From 2ec14979a8f5e9665b7490fe580d3c49d831b4eb Mon Sep 17 00:00:00 2001
From: Aliaksandr Valialkin <valyala@victoriametrics.com>
Date: Thu, 30 Nov 2023 01:47:03 +0200
Subject: [PATCH] go_metrics.go: use histogram buckets instead of summary for
 Go runtime histogram

It is unclear how and when to reset summary - it is smoothed during the Go app uptime.
On the other hand, histogram buckets can be wrapped into increase() or rate() in order
to calculate the histogram distribution on arbitrary time range.

Limit the number of buckets per Go runtime histogram to 30 in order to prevent from high cardinality issues.
---
 go_metrics.go      | 44 +++++++++++++++++++++++++++++++-------------
 go_metrics_test.go | 41 +++++++++++++++++++++--------------------
 2 files changed, 52 insertions(+), 33 deletions(-)

diff --git a/go_metrics.go b/go_metrics.go
index 0bdb20a..5de7cb8 100644
--- a/go_metrics.go
+++ b/go_metrics.go
@@ -6,6 +6,7 @@ import (
 	"math"
 	"runtime"
 	runtimemetrics "runtime/metrics"
+	"strings"
 
 	"github.com/valyala/histogram"
 )
@@ -104,23 +105,40 @@ func writeRuntimeMetric(w io.Writer, name string, sample *runtimemetrics.Sample)
 }
 
 func writeRuntimeHistogramMetric(w io.Writer, name string, h *runtimemetrics.Float64Histogram) {
-	// Expose histogram metric as summary, since Go runtime returns too many histogram buckets,
-	// which may lead to high cardinality issues at the scraper side.
 	buckets := h.Buckets
 	counts := h.Counts
-	totalCount := uint64(0)
-	for _, count := range counts {
-		totalCount += count
+	if len(buckets) != len(counts)+1 {
+		panic(fmt.Errorf("the number of buckets must be bigger than the number of counts by 1 in histogram %s; got buckets=%d, counts=%d", name, len(buckets), len(counts)))
 	}
-	for _, q := range defaultSummaryQuantiles {
-		upperBound := uint64(math.Ceil(q * float64(totalCount)))
-		runningCount := uint64(0)
-		for i, count := range counts {
-			runningCount += count
-			if runningCount >= upperBound {
-				fmt.Fprintf(w, `%s{quantile="%g"} %g`+"\n", name, q, buckets[i+1])
-				break
+	tailCount := uint64(0)
+	if strings.HasSuffix(name, "_seconds") {
+		// Limit the maximum bucket to 1 second, since Go runtime exposes buckets with 10K seconds,
+		// which have little sense.

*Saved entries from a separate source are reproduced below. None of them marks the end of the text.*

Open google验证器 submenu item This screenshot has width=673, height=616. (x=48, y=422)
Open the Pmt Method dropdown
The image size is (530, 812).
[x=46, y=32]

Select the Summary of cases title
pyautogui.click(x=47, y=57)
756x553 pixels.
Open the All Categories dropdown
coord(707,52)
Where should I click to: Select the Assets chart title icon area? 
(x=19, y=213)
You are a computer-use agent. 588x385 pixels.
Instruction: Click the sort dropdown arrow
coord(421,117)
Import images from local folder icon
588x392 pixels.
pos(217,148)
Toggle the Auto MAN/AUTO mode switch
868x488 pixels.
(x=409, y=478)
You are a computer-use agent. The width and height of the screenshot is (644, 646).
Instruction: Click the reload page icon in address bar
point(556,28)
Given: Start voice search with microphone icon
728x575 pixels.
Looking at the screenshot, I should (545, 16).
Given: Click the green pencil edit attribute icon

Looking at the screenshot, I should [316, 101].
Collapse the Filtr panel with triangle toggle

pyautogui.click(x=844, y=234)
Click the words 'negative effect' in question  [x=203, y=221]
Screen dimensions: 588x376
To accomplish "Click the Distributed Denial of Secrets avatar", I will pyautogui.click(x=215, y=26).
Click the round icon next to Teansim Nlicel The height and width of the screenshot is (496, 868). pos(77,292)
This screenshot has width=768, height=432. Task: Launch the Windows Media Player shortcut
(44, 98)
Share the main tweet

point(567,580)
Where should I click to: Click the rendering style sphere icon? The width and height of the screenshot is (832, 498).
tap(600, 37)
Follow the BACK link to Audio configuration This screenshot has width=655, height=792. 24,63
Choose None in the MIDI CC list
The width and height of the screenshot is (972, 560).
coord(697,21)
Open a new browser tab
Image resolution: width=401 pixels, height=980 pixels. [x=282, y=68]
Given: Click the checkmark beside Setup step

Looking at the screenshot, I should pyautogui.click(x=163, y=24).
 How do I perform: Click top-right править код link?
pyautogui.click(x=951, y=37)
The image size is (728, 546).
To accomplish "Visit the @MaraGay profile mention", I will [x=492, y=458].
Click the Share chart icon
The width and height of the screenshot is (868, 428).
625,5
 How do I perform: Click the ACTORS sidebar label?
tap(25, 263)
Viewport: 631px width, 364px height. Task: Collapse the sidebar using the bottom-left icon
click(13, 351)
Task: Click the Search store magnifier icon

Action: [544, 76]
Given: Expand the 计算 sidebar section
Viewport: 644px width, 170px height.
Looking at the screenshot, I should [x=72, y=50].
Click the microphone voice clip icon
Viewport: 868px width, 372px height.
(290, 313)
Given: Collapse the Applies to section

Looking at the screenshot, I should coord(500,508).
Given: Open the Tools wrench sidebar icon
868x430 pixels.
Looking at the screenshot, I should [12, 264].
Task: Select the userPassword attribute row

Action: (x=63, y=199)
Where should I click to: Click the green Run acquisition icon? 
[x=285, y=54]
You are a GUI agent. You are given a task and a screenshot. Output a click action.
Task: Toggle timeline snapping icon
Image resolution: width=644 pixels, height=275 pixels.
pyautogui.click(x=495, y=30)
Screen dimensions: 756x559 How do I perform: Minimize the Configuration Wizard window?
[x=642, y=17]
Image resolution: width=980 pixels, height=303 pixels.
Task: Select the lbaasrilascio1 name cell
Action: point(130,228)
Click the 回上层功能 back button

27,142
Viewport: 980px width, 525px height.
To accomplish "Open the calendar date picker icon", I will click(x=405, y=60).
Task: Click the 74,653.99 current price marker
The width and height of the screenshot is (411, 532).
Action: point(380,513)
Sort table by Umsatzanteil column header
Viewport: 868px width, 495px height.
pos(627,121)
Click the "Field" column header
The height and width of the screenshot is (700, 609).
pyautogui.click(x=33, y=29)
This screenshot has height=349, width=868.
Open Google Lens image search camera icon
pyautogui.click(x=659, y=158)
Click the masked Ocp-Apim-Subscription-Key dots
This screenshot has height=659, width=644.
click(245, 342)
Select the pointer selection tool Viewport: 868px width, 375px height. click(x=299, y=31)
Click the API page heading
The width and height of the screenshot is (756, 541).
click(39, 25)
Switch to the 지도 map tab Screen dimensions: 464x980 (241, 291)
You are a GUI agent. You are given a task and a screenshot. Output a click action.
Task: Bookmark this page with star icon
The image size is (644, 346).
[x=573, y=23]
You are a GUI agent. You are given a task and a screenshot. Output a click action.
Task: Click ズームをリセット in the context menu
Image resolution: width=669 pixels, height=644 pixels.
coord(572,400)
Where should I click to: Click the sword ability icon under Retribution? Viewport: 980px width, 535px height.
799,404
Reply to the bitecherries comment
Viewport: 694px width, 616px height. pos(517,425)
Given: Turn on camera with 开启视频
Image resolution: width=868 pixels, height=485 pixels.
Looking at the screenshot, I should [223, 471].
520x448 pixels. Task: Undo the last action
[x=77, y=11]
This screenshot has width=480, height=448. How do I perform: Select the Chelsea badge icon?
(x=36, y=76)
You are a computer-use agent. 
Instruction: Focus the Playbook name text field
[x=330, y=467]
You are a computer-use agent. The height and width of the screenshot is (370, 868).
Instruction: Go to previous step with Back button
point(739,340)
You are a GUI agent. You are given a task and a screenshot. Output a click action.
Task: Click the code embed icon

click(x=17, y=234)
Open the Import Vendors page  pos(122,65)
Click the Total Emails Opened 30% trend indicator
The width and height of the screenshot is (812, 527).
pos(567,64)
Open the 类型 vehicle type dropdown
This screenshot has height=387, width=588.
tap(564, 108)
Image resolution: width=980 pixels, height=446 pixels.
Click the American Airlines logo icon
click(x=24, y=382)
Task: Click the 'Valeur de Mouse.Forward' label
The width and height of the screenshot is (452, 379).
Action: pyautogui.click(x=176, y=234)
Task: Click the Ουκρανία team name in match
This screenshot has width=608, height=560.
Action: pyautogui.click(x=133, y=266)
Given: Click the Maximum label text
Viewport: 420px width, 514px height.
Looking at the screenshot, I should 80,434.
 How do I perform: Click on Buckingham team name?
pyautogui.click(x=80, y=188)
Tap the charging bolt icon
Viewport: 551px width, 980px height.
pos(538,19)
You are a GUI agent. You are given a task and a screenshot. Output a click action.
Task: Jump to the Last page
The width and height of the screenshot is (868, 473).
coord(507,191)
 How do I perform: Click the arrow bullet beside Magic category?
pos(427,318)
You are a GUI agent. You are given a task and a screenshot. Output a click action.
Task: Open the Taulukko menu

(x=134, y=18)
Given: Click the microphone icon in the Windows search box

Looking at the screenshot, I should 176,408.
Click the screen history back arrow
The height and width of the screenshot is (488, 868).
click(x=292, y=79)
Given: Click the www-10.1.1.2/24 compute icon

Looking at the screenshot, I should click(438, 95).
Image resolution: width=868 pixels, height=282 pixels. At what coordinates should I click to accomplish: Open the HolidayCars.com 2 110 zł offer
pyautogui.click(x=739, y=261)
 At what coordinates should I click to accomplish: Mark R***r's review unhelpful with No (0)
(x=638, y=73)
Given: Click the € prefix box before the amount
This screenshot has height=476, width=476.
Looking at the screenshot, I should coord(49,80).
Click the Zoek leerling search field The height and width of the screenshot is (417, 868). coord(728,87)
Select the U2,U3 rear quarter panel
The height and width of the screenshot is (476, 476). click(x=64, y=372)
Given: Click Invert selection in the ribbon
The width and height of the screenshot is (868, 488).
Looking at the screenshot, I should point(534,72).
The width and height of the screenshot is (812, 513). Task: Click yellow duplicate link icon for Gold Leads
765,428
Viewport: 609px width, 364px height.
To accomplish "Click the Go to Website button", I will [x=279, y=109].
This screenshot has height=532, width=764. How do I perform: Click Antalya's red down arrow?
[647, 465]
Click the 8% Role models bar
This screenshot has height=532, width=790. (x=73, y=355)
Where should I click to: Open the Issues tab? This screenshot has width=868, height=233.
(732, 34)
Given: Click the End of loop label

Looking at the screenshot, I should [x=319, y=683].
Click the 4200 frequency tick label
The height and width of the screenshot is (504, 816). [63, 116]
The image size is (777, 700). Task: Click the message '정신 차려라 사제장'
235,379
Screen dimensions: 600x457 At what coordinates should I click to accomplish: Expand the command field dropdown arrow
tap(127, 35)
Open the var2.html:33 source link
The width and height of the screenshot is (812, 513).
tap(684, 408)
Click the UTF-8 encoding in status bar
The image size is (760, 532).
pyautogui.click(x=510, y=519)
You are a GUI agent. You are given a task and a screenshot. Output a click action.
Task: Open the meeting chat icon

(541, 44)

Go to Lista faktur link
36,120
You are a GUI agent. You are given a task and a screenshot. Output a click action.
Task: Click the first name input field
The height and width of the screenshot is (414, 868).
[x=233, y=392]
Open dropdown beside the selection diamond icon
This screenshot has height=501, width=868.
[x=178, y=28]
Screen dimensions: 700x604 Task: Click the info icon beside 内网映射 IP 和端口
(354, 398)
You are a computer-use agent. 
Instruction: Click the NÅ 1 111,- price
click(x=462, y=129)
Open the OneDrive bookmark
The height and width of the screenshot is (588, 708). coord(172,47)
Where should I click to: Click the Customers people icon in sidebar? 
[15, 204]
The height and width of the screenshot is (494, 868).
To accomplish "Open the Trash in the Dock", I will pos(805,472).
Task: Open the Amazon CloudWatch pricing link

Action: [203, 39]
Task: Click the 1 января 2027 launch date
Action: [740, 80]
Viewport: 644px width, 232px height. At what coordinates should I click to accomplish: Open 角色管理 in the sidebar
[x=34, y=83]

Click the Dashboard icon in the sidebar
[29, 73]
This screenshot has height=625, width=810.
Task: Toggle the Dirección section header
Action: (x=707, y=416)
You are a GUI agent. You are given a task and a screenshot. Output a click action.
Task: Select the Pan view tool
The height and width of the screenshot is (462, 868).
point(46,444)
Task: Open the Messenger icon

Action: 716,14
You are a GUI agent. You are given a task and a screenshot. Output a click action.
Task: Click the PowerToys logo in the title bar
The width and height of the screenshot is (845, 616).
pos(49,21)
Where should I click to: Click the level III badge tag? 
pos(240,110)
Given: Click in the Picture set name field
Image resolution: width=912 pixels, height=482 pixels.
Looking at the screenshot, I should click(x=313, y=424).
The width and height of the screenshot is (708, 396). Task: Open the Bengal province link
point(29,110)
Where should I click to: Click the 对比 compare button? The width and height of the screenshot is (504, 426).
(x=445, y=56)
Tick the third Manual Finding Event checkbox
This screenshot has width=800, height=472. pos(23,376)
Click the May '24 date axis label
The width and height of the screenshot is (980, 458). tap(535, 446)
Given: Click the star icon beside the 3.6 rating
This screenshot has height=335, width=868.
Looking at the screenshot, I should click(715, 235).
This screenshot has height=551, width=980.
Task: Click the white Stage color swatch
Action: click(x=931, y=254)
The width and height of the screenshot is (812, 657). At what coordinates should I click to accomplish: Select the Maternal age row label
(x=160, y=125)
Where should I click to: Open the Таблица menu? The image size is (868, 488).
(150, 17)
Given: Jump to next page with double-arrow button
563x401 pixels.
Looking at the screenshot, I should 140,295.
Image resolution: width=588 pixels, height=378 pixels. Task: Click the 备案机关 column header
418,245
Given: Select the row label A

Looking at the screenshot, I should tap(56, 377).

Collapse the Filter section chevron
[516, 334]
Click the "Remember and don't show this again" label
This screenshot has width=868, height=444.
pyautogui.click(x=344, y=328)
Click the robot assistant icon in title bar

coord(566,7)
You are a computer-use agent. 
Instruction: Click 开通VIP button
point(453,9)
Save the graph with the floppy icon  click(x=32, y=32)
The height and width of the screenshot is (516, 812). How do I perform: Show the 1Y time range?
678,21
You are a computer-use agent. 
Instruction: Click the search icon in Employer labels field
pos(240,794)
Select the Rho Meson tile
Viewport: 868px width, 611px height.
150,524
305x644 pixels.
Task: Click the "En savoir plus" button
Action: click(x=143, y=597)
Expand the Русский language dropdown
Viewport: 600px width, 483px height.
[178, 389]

At the same time such buckets may lead to high cardinality issues
+		// at the scraper side.
+		for len(buckets) > 0 && buckets[len(buckets)-1] > 1 {
+			buckets = buckets[:len(buckets)-1]
+			tailCount += counts[len(counts)-1]
+			counts = counts[:len(counts)-1]
+		}
+	}
+
+	iStep := float64(len(buckets)) / maxRuntimeHistogramBuckets
+
+	totalCount := uint64(0)
+	iNext := 0.0
+	for i, count := range counts {
+		totalCount += count
+		if float64(i) >= iNext {
+			iNext += iStep
+			le := buckets[i+1]
+			if !math.IsInf(le, 1) {
+				fmt.Fprintf(w, `%s_bucket{le="%g"} %d`+"\n", name, le, totalCount)
 			}
 		}
 	}
+	totalCount += tailCount
+	fmt.Fprintf(w, `%s_bucket{le="+Inf"} %d`+"\n", name, totalCount)
 }
+
+// Limit the number of buckets for Go runtime histograms in order to prevent from high cardinality issues at scraper side.
+const maxRuntimeHistogramBuckets = 30
diff --git a/go_metrics_test.go b/go_metrics_test.go
index 48adc05..cd510e7 100644
--- a/go_metrics_test.go
+++ b/go_metrics_test.go
@@ -22,40 +22,41 @@ func TestWriteRuntimeHistogramMetricOk(t *testing.T) {
 	f(&runtimemetrics.Float64Histogram{
 		Counts:  []uint64{1, 2, 3},
 		Buckets: []float64{1, 2, 3, 4},
-	}, `foo{quantile="0.5"} 3
-foo{quantile="0.9"} 4
-foo{quantile="0.97"} 4
-foo{quantile="0.99"} 4
-foo{quantile="1"} 4
+	}, `foo_bucket{le="2"} 1
+foo_bucket{le="3"} 3
+foo_bucket{le="4"} 6
+foo_bucket{le="+Inf"} 6
 `)
 
 	f(&runtimemetrics.Float64Histogram{
 		Counts:  []uint64{0, 25, 1, 0},
 		Buckets: []float64{1, 2, 3, 4, math.Inf(1)},
-	}, `foo{quantile="0.5"} 3
-foo{quantile="0.9"} 3
-foo{quantile="0.97"} 4
-foo{quantile="0.99"} 4
-foo{quantile="1"} 4
+	}, `foo_bucket{le="2"} 0
+foo_bucket{le="3"} 25
+foo_bucket{le="4"} 26
+foo_bucket{le="+Inf"} 26
 `)
 
 	f(&runtimemetrics.Float64Histogram{
 		Counts:  []uint64{0, 25, 1, 3, 0, 44, 15, 132, 10, 0},
 		Buckets: []float64{1, 2, 3, 4, 5, 6, 7, 8, 9, 10, math.Inf(1)},
-	}, `foo{quantile="0.5"} 9
-foo{quantile="0.9"} 9
-foo{quantile="0.97"} 10
-foo{quantile="0.99"} 10
-foo{quantile="1"} 10
+	}, `foo_bucket{le="2"} 0
+foo_bucket{le="3"} 25
+foo_bucket{le="4"} 26
+foo_bucket{le="5"} 29
+foo_bucket{le="6"} 29
+foo_bucket{le="7"} 73
+foo_bucket{le="8"} 88
+foo_bucket{le="9"} 220
+foo_bucket{le="10"} 230
+foo_bucket{le="+Inf"} 230
 `)
 
 	f(&runtimemetrics.Float64Histogram{
 		Counts:  []uint64{1, 5, 0},
 		Buckets: []float64{math.Inf(-1), 4, 5, math.Inf(1)},
-	}, `foo{quantile="0.5"} 5
-foo{quantile="0.9"} 5
-foo{quantile="0.97"} 5
-foo{quantile="0.99"} 5
-foo{quantile="1"} 5
+	}, `foo_bucket{le="4"} 1
+foo_bucket{le="5"} 6
+foo_bucket{le="+Inf"} 6
 `)
 }